Did OSHA review and consider the comments received from stakeholders on the draft guidelines?

Yes. OSHA reviewed all of the comments received on the draft and made a number of changes to the document in response to those comments. For example:
  • Many stakeholders urged OSHA to emphasize further the program approach to addressing ergonomics. OSHA has done so by stressing at the beginning of the document the utility of a program to address ergonomic issues in nursing home facilities.


  • Many stakeholders urged OSHA to make the guidelines more user-friendly. OSHA has done so by reorganizing the document, shortening it, adding an executive summary, and using less safety and health jargon.


  • Many stakeholders urged OSHA to include a "step-by-step" discussion of how a nursing home could address ergonomic concerns. OSHA has done so by including a case study in the document that describes the steps a nursing home in Ohio took to address ergonomics.


  • Many stakeholders urged OSHA to include links to other resources that employers could consult when implementing their ergonomics efforts. OSHA has done so by describing some resources in the guidelines that employers may find helpful and providing information to employers on how to obtain these resources. A number of ergonomics tools and checklists can also be found on OSHA's website at http://www.osha.gov/SLTC/ergonomics/resources.html.
Many stakeholders provided specific "technical" suggestions to the draft guidelines that OSHA also incorporated. For example, on the suggestion of a stakeholder, OSHA deleted a reference to the use of "plastic bags" as a corrective action for lateral transfers in the nursing home setting. On the suggestion of another stakeholder, OSHA added language to the document stating that using a plastic basin to modify a deep sink should be limited for food safety reasons.

Some commenters asked OSHA to discuss only resident lifting and repositioning tasks. Why did OSHA include a discussion of activities other than resident lifting and repositioning in the guidelines?

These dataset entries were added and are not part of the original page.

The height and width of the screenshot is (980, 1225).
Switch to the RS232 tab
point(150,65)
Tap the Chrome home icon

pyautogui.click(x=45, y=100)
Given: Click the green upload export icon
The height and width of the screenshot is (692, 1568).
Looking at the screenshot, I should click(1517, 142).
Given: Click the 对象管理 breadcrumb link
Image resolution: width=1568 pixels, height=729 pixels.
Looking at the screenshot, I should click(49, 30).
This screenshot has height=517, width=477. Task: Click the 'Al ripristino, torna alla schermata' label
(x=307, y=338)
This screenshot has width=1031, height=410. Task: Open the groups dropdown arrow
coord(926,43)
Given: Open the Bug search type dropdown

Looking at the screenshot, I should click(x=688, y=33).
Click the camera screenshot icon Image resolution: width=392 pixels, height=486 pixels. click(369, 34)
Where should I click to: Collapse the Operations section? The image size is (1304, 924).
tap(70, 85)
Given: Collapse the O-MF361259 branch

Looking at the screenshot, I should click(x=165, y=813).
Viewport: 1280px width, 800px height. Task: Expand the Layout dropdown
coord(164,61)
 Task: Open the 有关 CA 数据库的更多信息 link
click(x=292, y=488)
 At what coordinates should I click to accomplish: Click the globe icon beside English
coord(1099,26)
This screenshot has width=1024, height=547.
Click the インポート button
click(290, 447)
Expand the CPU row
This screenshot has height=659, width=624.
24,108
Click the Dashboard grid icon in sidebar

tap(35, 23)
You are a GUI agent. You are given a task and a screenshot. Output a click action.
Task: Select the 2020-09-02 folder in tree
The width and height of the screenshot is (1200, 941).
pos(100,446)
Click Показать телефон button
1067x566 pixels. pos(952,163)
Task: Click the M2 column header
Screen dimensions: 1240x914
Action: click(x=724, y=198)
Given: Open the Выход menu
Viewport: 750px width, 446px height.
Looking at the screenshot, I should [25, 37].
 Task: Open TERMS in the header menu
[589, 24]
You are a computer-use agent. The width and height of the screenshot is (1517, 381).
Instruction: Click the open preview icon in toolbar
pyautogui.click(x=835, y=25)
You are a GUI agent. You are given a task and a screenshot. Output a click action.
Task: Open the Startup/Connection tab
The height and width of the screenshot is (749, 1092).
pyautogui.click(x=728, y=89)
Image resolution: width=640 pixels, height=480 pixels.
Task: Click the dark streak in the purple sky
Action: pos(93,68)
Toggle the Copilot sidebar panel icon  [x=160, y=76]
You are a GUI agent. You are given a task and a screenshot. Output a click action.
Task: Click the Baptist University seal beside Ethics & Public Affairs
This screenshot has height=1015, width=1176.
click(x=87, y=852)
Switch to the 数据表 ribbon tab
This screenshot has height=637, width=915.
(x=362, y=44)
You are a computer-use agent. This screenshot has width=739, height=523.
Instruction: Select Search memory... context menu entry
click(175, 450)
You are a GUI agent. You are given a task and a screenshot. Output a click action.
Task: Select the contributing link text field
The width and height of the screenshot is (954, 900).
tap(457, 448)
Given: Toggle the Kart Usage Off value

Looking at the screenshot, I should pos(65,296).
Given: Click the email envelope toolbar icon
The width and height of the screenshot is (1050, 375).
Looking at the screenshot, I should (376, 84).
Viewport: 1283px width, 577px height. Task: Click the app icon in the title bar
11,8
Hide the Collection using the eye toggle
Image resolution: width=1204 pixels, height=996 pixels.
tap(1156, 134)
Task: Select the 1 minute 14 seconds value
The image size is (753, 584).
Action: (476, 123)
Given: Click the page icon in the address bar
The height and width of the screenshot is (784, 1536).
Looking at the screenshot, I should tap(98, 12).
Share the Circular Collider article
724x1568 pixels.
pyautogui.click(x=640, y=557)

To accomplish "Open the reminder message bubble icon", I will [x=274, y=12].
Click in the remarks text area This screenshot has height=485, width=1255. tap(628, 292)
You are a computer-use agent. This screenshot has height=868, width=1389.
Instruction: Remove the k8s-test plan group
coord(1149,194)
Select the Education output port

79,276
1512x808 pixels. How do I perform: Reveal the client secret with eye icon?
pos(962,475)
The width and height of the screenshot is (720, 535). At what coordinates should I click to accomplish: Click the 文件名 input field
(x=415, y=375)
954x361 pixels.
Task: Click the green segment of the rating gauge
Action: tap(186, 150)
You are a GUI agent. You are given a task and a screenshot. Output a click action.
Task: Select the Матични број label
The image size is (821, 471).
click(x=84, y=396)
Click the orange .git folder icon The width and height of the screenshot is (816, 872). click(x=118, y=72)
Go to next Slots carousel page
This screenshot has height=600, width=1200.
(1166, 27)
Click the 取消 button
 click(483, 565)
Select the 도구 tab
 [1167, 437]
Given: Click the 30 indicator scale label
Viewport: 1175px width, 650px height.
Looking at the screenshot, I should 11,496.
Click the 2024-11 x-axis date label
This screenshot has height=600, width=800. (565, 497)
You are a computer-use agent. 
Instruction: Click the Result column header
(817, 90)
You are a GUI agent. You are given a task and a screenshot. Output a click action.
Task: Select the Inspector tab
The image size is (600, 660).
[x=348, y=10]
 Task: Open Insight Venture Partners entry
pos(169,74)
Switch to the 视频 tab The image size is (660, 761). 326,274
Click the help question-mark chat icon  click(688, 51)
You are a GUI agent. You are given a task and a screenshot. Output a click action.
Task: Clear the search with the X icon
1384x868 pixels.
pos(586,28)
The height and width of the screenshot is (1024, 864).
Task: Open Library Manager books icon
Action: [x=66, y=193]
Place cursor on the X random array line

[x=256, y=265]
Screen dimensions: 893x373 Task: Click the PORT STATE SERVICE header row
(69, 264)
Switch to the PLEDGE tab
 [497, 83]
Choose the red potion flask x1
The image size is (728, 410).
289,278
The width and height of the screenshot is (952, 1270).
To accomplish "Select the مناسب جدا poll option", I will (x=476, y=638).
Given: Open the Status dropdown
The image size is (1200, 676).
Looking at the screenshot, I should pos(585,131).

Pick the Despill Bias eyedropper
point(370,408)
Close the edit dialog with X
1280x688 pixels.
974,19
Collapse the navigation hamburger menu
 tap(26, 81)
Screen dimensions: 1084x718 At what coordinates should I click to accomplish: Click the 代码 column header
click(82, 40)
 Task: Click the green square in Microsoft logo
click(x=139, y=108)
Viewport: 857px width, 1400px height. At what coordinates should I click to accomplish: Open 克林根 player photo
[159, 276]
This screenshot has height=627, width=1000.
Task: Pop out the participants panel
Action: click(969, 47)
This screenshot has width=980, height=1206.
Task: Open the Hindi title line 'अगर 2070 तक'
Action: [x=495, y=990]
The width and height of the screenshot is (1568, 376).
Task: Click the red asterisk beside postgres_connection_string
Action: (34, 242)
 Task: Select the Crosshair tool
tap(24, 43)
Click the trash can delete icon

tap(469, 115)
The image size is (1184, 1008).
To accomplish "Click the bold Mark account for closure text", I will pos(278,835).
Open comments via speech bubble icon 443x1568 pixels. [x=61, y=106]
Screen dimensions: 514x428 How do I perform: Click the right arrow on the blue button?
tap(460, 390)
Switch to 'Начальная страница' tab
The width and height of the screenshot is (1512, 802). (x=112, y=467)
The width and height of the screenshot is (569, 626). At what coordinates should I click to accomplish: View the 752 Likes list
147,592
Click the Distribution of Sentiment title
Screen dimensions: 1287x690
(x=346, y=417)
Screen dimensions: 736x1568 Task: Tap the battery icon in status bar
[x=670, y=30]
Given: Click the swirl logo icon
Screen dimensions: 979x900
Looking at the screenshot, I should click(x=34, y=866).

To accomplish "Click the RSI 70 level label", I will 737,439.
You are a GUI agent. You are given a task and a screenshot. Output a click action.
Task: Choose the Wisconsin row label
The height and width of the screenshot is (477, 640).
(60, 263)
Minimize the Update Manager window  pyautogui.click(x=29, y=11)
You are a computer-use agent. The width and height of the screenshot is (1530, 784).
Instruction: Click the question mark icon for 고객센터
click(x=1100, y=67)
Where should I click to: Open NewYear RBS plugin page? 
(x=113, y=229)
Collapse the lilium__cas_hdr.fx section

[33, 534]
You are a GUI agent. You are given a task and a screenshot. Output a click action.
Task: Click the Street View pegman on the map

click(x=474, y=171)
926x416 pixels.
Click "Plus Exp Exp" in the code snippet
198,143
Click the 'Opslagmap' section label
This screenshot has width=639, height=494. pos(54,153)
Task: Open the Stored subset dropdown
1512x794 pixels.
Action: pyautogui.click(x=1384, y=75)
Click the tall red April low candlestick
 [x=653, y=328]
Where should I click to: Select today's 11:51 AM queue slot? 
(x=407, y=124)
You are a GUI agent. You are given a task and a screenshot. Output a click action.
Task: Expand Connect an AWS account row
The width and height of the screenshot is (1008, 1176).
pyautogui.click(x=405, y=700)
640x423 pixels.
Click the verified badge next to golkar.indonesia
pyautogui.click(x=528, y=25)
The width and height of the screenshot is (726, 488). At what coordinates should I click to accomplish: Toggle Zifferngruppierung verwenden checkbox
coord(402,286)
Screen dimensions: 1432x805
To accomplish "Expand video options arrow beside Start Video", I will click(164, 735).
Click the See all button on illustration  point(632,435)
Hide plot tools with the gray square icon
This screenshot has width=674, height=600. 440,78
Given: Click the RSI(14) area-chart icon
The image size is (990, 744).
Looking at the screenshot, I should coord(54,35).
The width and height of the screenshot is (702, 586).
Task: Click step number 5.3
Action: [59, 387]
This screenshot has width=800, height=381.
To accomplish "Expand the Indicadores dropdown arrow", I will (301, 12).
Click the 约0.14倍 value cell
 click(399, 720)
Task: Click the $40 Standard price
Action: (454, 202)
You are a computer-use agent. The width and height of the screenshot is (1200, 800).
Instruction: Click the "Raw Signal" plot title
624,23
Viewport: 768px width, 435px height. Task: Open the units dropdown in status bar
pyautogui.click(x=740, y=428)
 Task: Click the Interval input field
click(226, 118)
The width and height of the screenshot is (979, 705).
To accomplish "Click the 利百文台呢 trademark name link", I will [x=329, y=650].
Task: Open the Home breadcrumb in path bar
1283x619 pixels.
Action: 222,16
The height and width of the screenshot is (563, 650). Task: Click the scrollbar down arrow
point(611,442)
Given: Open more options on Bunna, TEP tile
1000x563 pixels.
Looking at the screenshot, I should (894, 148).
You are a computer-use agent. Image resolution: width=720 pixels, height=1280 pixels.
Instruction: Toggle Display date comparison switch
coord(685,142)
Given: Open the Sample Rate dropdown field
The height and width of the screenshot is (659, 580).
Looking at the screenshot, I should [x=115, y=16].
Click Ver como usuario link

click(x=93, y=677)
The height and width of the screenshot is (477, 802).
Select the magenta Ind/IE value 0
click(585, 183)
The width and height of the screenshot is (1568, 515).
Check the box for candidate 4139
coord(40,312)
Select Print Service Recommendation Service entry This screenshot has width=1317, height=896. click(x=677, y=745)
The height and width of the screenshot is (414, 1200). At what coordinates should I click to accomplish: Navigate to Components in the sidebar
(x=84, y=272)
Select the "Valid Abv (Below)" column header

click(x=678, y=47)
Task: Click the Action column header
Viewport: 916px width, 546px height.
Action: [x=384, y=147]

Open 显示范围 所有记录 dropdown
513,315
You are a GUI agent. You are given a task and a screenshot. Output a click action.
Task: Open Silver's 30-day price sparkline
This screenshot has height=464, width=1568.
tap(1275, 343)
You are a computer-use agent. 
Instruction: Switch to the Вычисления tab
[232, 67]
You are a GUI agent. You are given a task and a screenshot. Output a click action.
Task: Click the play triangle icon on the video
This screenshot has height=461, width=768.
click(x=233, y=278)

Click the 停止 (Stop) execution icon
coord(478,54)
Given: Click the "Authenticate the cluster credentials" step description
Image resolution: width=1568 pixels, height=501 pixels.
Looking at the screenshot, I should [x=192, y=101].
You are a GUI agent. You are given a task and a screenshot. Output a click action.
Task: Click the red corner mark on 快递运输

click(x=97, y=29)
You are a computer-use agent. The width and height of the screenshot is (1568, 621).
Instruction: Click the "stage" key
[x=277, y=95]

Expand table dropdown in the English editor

While manual lifting and repositioning of residents account for the majority of lost workday injuries and illnesses in nursing homes, some reports indicate that there are a significant number of work-related MSDs that occur in nursing homes in activities other than resident lifting and repositioning. OSHA believes that providing information on nursing home activities that are not related to resident lifting and repositioning activities can be useful to their ergonomics efforts. Discussing some non-resident lifting and repositioning tasks that may in certain circumstances present problems for employees is also consistent with OSHA's commitment to issue "industry-specific" guidelines for nursing homes, rather than "task-specific" guidelines. OSHA notes, however, that the recommendations in the guidelines are directed specifically at the nursing home industry. While employers in other industries may find the information useful, they should carefully review whether the recommendations are appropriate for their industry and worksite.